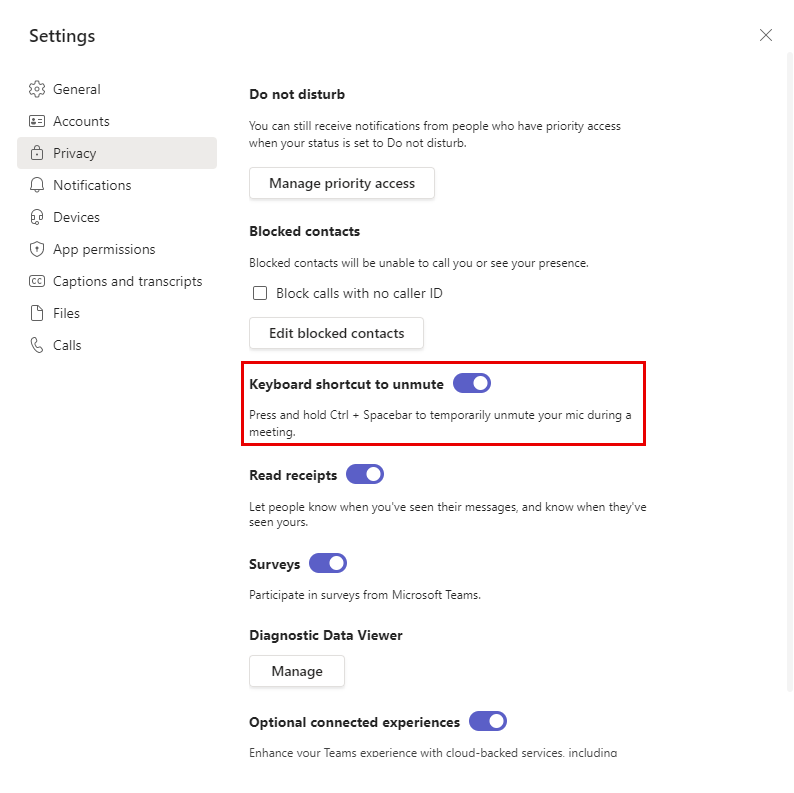Click the Files document icon
The image size is (794, 793).
coord(37,313)
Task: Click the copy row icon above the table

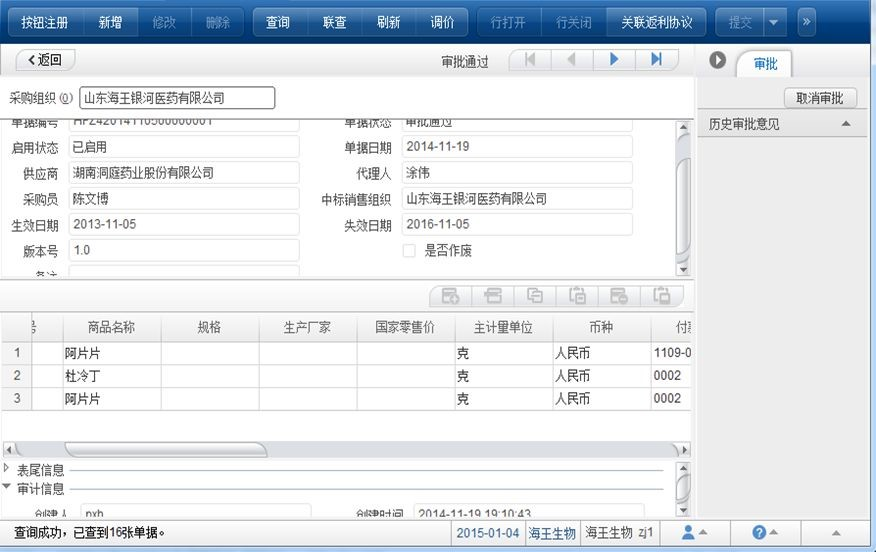Action: point(535,296)
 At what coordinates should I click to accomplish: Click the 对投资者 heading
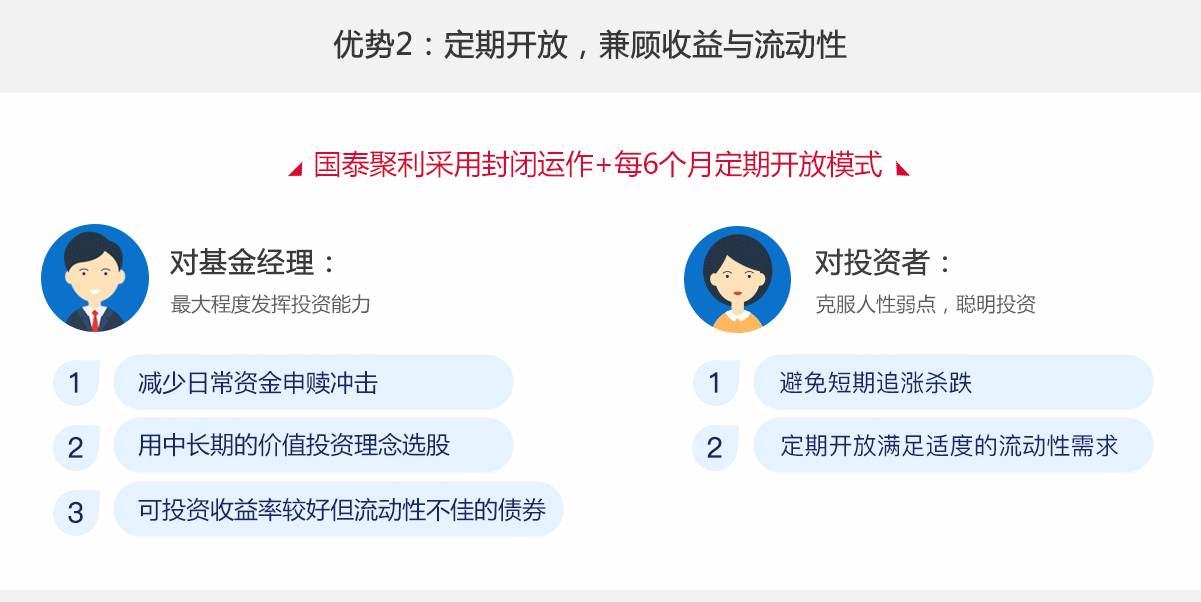884,263
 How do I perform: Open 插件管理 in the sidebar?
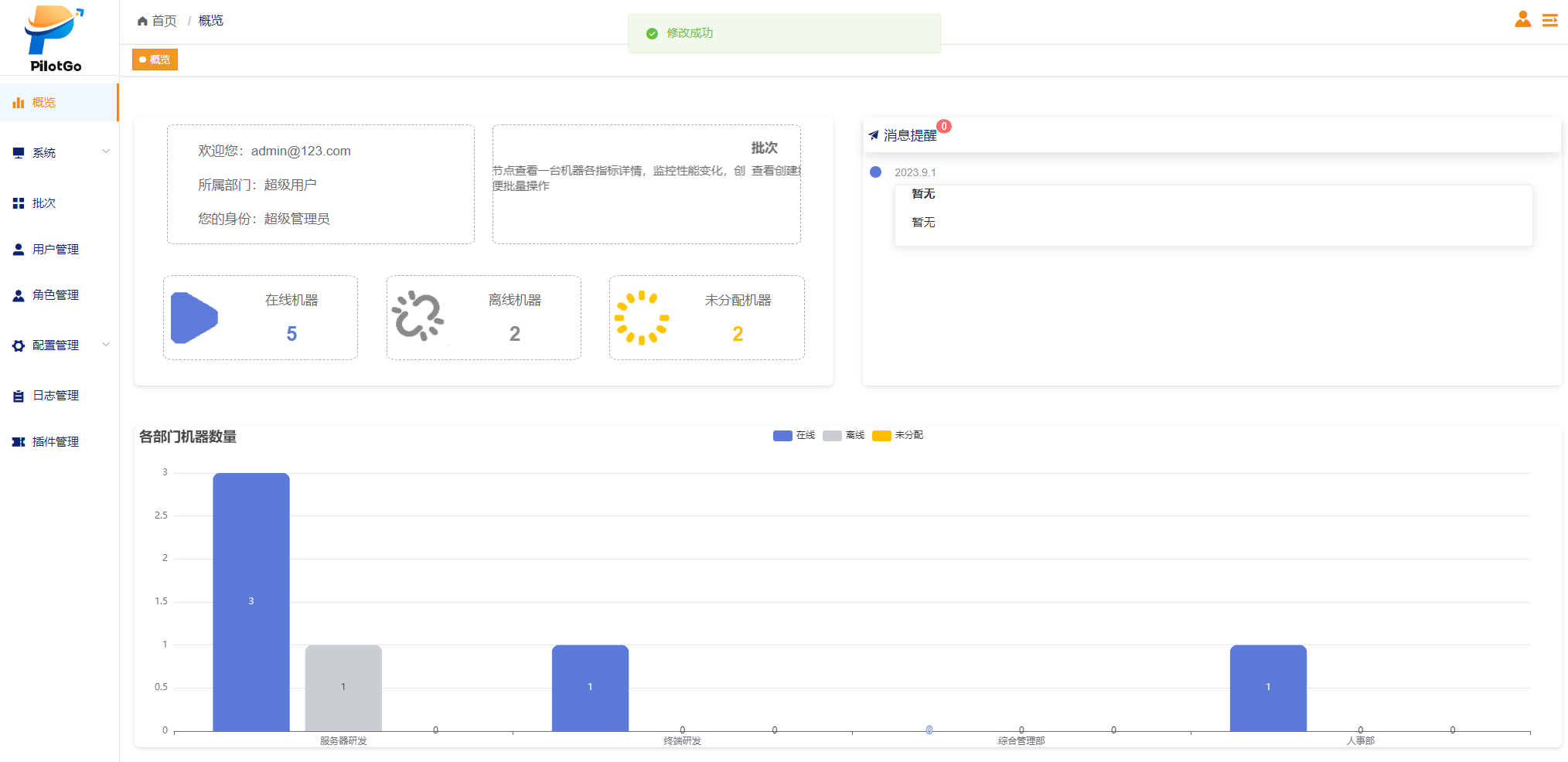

#####

ACTIVITY — Everything from the line containing "Task: Click the copy row icon above the table" to the last line of the records above should be reproduced exactly, except the pictures.

TASK RESULT —
Task: Click the copy row icon above the table

Action: point(535,296)
 At what coordinates should I click to accomplish: Click the 对投资者 heading
884,263
 How do I perform: Open 插件管理 in the sidebar?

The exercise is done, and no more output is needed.